### Directive
Write out the entries below word for word, starting at the line that contains "Click the 归母净利润 29.52亿 summary card" and ending with the last line of the entries.

### Dataset
● ● ●
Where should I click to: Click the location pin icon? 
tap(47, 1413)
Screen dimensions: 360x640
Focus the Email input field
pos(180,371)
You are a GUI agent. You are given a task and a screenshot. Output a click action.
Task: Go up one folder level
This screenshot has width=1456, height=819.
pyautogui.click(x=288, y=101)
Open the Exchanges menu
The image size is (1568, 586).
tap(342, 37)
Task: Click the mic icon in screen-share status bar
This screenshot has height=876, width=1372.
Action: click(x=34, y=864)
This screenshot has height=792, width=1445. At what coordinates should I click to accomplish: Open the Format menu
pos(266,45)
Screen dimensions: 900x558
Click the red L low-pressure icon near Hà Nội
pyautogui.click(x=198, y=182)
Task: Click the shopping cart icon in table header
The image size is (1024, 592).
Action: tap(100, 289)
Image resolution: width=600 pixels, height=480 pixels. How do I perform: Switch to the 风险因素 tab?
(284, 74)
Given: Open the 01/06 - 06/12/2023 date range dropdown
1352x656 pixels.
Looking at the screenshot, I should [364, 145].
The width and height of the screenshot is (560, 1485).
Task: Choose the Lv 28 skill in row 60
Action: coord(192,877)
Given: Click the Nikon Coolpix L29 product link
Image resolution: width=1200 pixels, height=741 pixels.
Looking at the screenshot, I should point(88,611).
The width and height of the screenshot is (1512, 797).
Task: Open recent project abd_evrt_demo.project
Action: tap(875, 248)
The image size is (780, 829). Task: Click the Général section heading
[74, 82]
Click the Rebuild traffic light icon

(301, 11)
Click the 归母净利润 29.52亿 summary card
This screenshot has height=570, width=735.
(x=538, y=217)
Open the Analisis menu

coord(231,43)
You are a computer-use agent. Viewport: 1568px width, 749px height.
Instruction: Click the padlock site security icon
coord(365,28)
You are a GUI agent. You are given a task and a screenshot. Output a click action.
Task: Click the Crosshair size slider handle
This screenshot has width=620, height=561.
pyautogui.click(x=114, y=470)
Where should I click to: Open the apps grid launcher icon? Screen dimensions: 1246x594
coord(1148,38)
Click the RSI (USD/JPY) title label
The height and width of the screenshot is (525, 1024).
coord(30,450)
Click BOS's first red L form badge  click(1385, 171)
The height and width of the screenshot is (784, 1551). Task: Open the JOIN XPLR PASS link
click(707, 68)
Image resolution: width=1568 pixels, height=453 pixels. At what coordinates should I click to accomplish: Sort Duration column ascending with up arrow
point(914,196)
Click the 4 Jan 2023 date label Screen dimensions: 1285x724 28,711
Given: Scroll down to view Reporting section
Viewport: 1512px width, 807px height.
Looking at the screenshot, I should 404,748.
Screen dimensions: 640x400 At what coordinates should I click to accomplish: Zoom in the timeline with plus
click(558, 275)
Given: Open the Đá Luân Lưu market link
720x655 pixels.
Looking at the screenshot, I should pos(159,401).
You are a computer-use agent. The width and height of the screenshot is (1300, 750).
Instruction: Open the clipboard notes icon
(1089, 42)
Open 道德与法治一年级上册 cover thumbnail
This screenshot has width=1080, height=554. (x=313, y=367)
● ● ●
### Output of the task
Click the 归母净利润 29.52亿 summary card
This screenshot has height=570, width=735.
(x=538, y=217)
Open the Analisis menu

coord(231,43)
You are a computer-use agent. Viewport: 1568px width, 749px height.
Instruction: Click the padlock site security icon
coord(365,28)
You are a GUI agent. You are given a task and a screenshot. Output a click action.
Task: Click the Crosshair size slider handle
This screenshot has width=620, height=561.
pyautogui.click(x=114, y=470)
Where should I click to: Open the apps grid launcher icon? Screen dimensions: 1246x594
coord(1148,38)
Click the RSI (USD/JPY) title label
The height and width of the screenshot is (525, 1024).
coord(30,450)
Click BOS's first red L form badge  click(1385, 171)
The height and width of the screenshot is (784, 1551). Task: Open the JOIN XPLR PASS link
click(707, 68)
Image resolution: width=1568 pixels, height=453 pixels. At what coordinates should I click to accomplish: Sort Duration column ascending with up arrow
point(914,196)
Click the 4 Jan 2023 date label Screen dimensions: 1285x724 28,711
Given: Scroll down to view Reporting section
Viewport: 1512px width, 807px height.
Looking at the screenshot, I should 404,748.
Screen dimensions: 640x400 At what coordinates should I click to accomplish: Zoom in the timeline with plus
click(558, 275)
Given: Open the Đá Luân Lưu market link
720x655 pixels.
Looking at the screenshot, I should pos(159,401).
You are a computer-use agent. The width and height of the screenshot is (1300, 750).
Instruction: Open the clipboard notes icon
(1089, 42)
Open 道德与法治一年级上册 cover thumbnail
This screenshot has width=1080, height=554. (x=313, y=367)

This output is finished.